BEGIN SUPPLIED ENTRIES

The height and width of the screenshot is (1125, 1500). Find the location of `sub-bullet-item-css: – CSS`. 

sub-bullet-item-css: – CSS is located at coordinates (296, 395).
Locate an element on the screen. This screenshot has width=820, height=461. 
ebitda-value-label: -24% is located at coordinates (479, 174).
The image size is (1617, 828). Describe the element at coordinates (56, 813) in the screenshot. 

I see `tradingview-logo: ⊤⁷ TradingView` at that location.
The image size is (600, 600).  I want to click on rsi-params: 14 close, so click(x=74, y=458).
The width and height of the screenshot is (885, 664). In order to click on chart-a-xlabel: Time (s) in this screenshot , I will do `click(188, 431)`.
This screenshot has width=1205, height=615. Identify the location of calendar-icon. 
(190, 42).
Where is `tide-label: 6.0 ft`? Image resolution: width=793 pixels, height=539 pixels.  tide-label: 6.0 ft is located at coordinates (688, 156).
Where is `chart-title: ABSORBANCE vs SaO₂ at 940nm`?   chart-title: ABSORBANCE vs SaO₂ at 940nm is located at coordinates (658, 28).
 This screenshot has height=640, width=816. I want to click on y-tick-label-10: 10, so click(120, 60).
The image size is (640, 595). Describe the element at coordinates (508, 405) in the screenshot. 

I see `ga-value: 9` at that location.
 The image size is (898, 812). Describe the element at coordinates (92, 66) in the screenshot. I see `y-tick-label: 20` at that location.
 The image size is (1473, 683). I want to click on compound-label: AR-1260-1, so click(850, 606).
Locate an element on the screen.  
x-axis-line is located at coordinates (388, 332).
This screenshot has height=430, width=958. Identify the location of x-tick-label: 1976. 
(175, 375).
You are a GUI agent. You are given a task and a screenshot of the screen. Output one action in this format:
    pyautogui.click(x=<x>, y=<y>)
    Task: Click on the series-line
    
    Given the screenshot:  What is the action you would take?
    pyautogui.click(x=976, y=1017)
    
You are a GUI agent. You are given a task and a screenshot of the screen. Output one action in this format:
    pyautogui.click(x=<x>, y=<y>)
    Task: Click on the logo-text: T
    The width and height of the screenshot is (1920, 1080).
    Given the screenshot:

END SUPPLIED ENTRIES

▸ **INSTRUCTIONS FOR THE TASK**
Copy everything from the line containing "This screenshot has height=430, width=958." down to the last line of the items, reproducing each line verbatim.

▸ **SOLUTION TO THIS PROBLEM**
This screenshot has height=430, width=958. Identify the location of x-tick-label: 1976. 
(175, 375).
You are a GUI agent. You are given a task and a screenshot of the screen. Output one action in this format:
    pyautogui.click(x=<x>, y=<y>)
    Task: Click on the series-line
    
    Given the screenshot:  What is the action you would take?
    pyautogui.click(x=976, y=1017)
    
You are a GUI agent. You are given a task and a screenshot of the screen. Output one action in this format:
    pyautogui.click(x=<x>, y=<y>)
    Task: Click on the logo-text: T
    The width and height of the screenshot is (1920, 1080).
    Given the screenshot:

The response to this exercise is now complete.